### BRIEF
Restate, word for word and with no pictures, the stretch of lines in the data below that begins at the line with "Task: Click the 10.244.2.2:8000" and ends at the line with "Click the red swatch beside Bikes", inclusive.

### DATA SHOWN
◆ ◆ ◆ ◆ ◆
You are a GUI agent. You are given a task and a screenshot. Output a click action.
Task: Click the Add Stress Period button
◆ ◆ ◆ ◆ ◆
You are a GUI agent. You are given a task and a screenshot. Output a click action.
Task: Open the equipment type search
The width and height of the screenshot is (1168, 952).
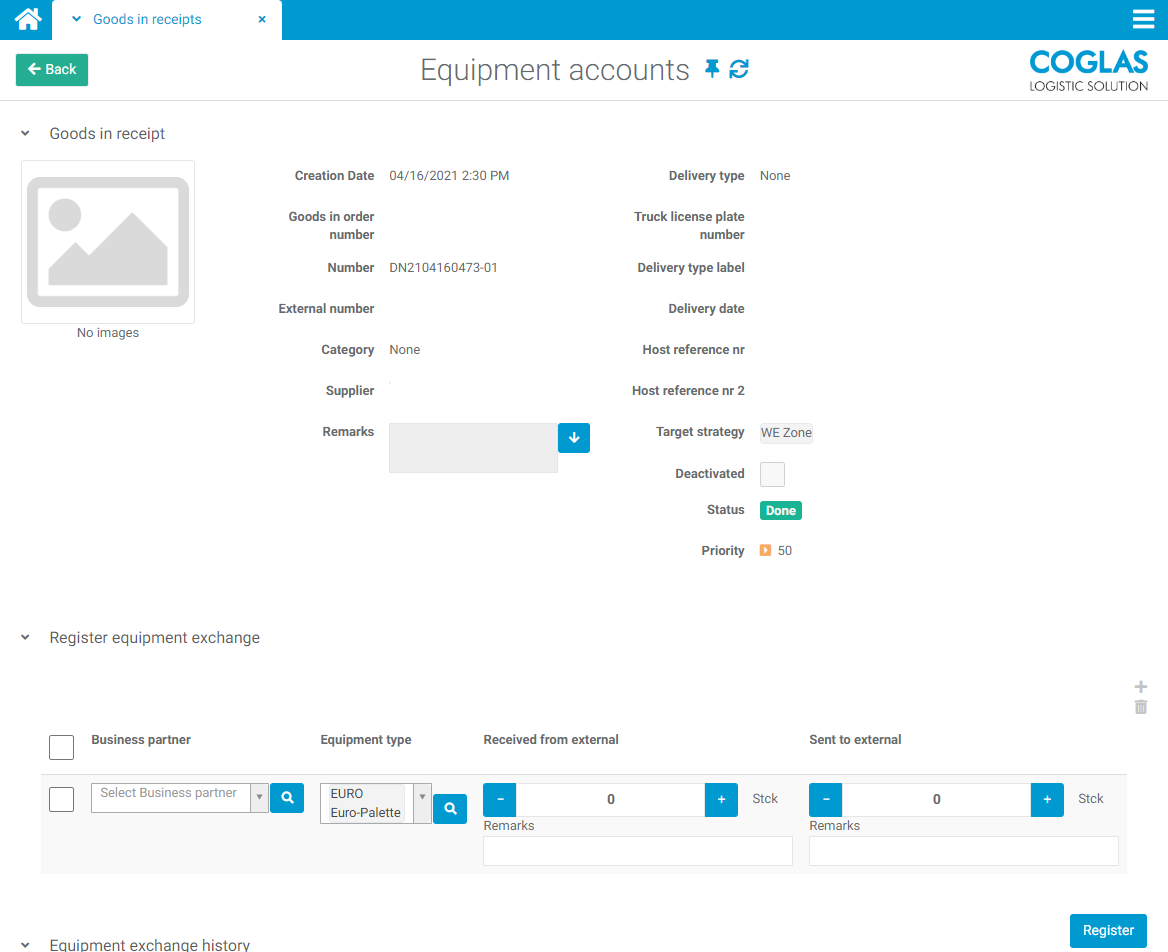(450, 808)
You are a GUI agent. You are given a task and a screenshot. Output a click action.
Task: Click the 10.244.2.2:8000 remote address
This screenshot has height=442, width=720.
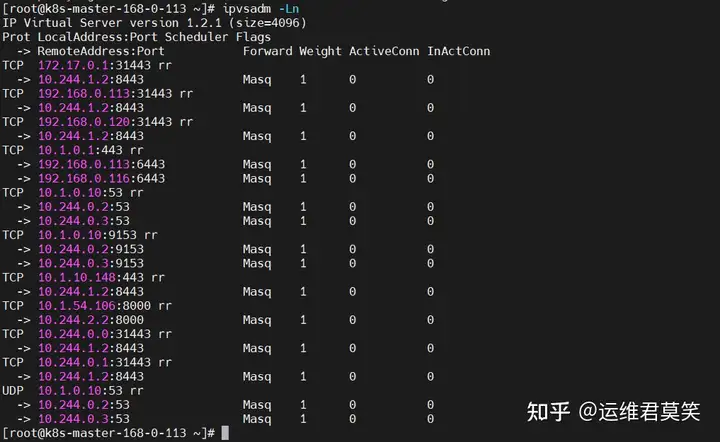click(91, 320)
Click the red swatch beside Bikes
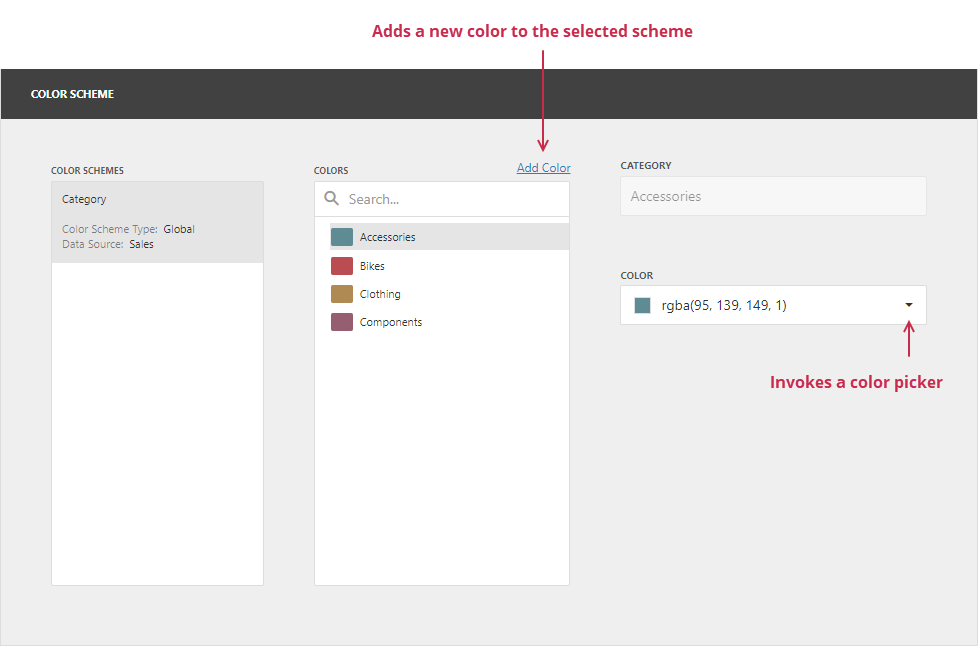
◆ ◆ ◆ ◆ ◆
### RESULT
Task: Click the 10.244.2.2:8000 remote address
This screenshot has height=442, width=720.
click(91, 320)
Click the red swatch beside Bikes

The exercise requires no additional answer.